President Joe Biden ended talks with a group of Republican senators on a big infrastructure package on Tuesday and started reaching out to senators from both parties as he strives to build bipartisan compromise while laying the groundwork for a potential Democrats-only approach on his top legislative priority.
The president is walking away from talks with lead Republican negotiator Sen. Shelley Moore Capito after the two spoke Tuesday. While Biden expressed gratitude to the West Virginia senator for her "good faith" efforts, he also shared his "disappointment" with the GOP senators' latest offer, said White House press secretary Jen Psaki.
"The President is committed to moving his economic legislation through Congress this summer, and is pursuing multiple paths to get this done," Psaki said in a statement.
The breakdown comes as the two sides failed to broker the divide over the scope of the president's sweeping infrastructure investment and how to pay for it.
The Republican senators offered a $928 billion proposal, which included about $330 billion in new spending — but not as much as Biden's $1.7 trillion investment proposal for rebuilding the nation's roads, bridges, highways and other infrastructure, including Veterans Affairs hospitals and care centers.
Biden has proposed raising the corporate tax rate, from 21% to 28%, and rejected the GOP senators' suggestion of tapping unspent COVID-19 money to fund the new infrastructure spending.
In a statement, Capito said she was disappointed Biden ended the talks.
"While I appreciate President Biden's willingness to devote so much time and effort to these negotiations, he ultimately chose not to accept the very robust and targeted infrastructure package, and instead, end our discussions," she said. "However, this does not mean bipartisanship isn't feasible."
The president's view is that Capito negotiated in good faith and he would welcome her in the bipartisan talks, according to an administration official who spoke on condition of anonymity to discuss the private thinking.
As Biden reaches for a bipartisan deal, he has begun reaching out to other senators, including Republican Sen. Bill Cassidy of Louisiana and two key centrist Democrats, Joe Manchin of West Virginia and Sen. Kyrsten Sinema of Arizona, who are engaged in a bipartisan talks.

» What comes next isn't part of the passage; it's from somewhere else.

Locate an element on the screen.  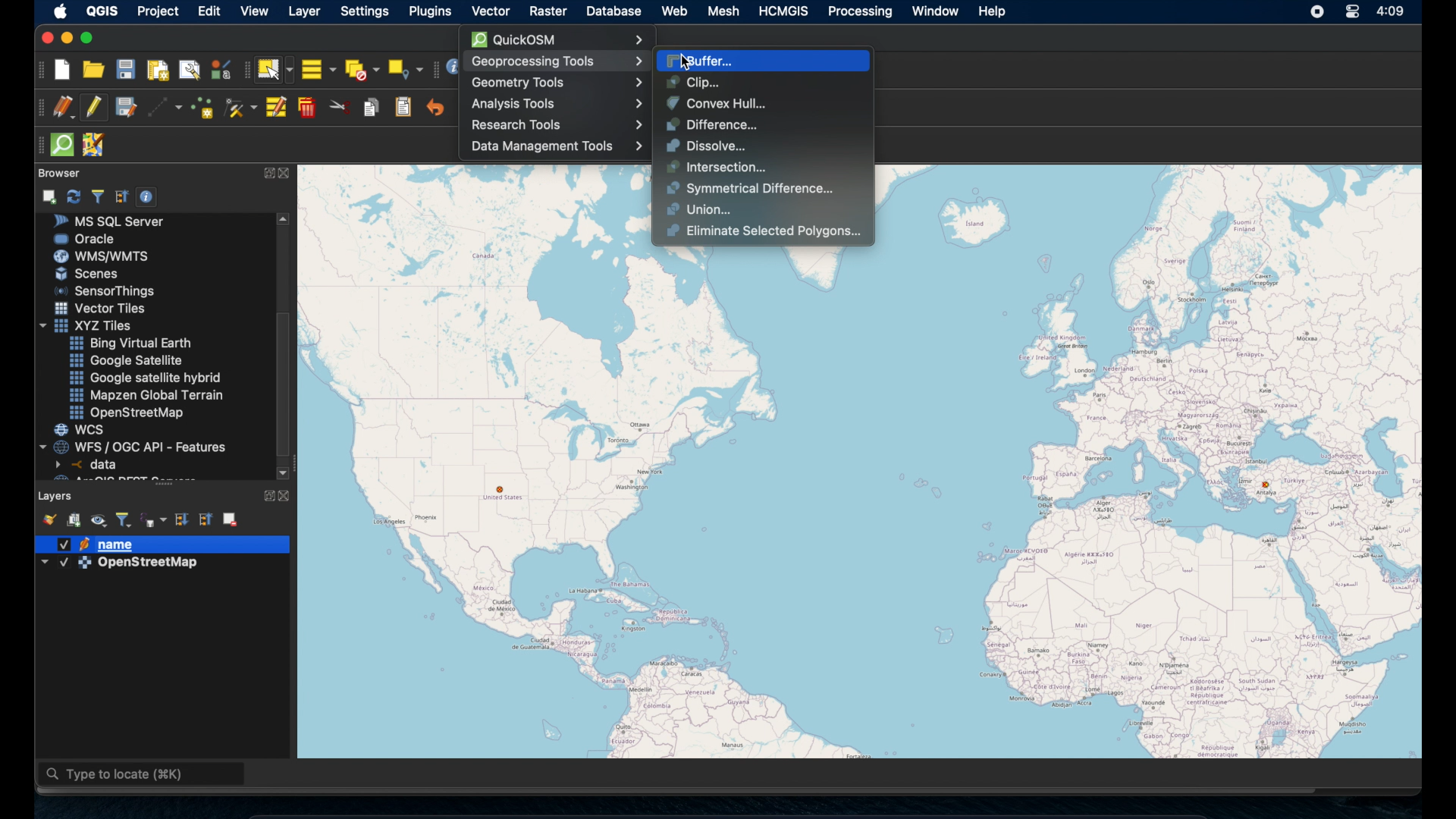
control center is located at coordinates (1349, 11).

A bipartisan group with Sen. Mitt Romney, R-Utah, is meeting later Tuesday at the Capitol to negotiate a fresh proposal.
Psaki said Biden also spoke with House Speaker Nancy Pelosi and Senate Majority Leader Chuck Schumer as Democrats prepare for all options to move the legislation, including using special budget rules. That would allow for passage by a simple majority of 51 votes in the evenly divided Senate, without the need for GOP support.
The president is expected to engage with lawmakers while he sets out this week on his first foreign trip for an economic summit of the Group of Seven industrialized nations in Europe.